La caratteristica stilistica della composizione armena fa un chiaro riferimento nei suoi sviluppi ad alcuni archetipi: allo stesso modo con cui era impossibile rinunciare all’idioma folk delle proprie origini, era impossibile rinunciare all’ebbrezza di incrociare lo spirito di una partitura di uno Chopin o di molta cultura classica russa dell’ottocento (Rimsky Korsakov in specie). E’ un patchwork che caratterizza la prima generazione di compositori pronti all’intersezione ed evidenzia una sorta di gemellaggio franco-russo nella scelta dei modelli che diventerà standard; difatti la successiva generazione compositiva non fa altro che affiancare agli originari modelli quelli sopravvenuti: assieme a Chopin anche Debussy, assieme a Rimsky-Korsakov anche Scriabin o Rachmaninov.
Ayrapetyan presenta le miniature in solo piano di Arno Babadjanian (1921-1983), alcuni preludi di Eduard Abramian (1923-1986), nonché alcuni preludi dei 24 previsti di Eduard Bagdasarian (1922-1987): sono tutte composizioni che seguono un concentrato canovaccio di musica, tradizioni, poesia ed arte pittorica*. La raccolta di Ayrapetyan termina con una oggettivazione specifica dell’approccio romantico russo e francese con l’inserimento di tre brani al piano di Robert Amirkhanian (b. 1939), un autore che ha cominciato ad avere un seguito nei settanta, in cui le variabili tradizionali sono accantonate per fare emergere una superlativa linea di condotta nostalgica romantico-impressionistica che, a livello di armonizzazioni, ricorda le incursioni di molti pianisti jazz contemporanei, Jarrett in primis.

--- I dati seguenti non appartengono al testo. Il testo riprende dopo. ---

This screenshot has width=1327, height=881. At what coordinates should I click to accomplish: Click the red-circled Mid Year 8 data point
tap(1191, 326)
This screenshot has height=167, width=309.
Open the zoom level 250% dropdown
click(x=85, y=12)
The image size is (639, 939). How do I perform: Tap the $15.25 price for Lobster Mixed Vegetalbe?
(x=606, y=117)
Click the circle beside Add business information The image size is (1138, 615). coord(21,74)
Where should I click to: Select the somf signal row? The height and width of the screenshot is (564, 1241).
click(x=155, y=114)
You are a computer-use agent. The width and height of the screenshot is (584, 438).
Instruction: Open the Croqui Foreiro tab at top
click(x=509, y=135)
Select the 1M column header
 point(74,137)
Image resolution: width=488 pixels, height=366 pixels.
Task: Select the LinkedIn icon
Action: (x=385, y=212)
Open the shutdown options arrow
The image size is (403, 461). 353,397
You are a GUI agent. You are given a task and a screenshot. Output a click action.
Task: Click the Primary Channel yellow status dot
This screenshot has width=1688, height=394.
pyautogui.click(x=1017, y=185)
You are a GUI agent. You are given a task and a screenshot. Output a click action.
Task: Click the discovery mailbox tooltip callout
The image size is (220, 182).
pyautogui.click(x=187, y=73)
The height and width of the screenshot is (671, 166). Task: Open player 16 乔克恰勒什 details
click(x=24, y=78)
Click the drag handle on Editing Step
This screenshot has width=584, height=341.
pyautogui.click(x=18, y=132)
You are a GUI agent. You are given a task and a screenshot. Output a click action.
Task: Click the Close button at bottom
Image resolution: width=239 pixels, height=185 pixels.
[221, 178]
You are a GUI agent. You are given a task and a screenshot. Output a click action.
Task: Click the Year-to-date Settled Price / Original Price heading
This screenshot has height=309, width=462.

La musica armena ha molto da farsi ricordare: parte da lontano, fin da quando esistette la monodia vocale e la liturgia; oggi la musica moderna degli armeni contrappone una letteratura ibrida tra classicità e elementi tradizionali che scaturiscono da danze, rapsodie, fantasie e canzoni popolari, un connubio che come detto è in via di evoluzione nell’ambito accademico, dove niente sembra essere più decisivo (in cui è crescente il ricorso a tecniche e modalità contemporanee). L’istinto di conservazione di Ayrapetyan è ammirevole se rapportato alle dimensioni di un popolo che, in evidente analogia con gli ebrei, non ha goduto di nessuna fortuna conoscibile in positivo.
Nota:
*se volete ascoltare per intero i preludi di Bagdasiaran e Abramian, potete rivolgervi alle registrazioni complete fatte da Ayrapetyan con la Grand Piano.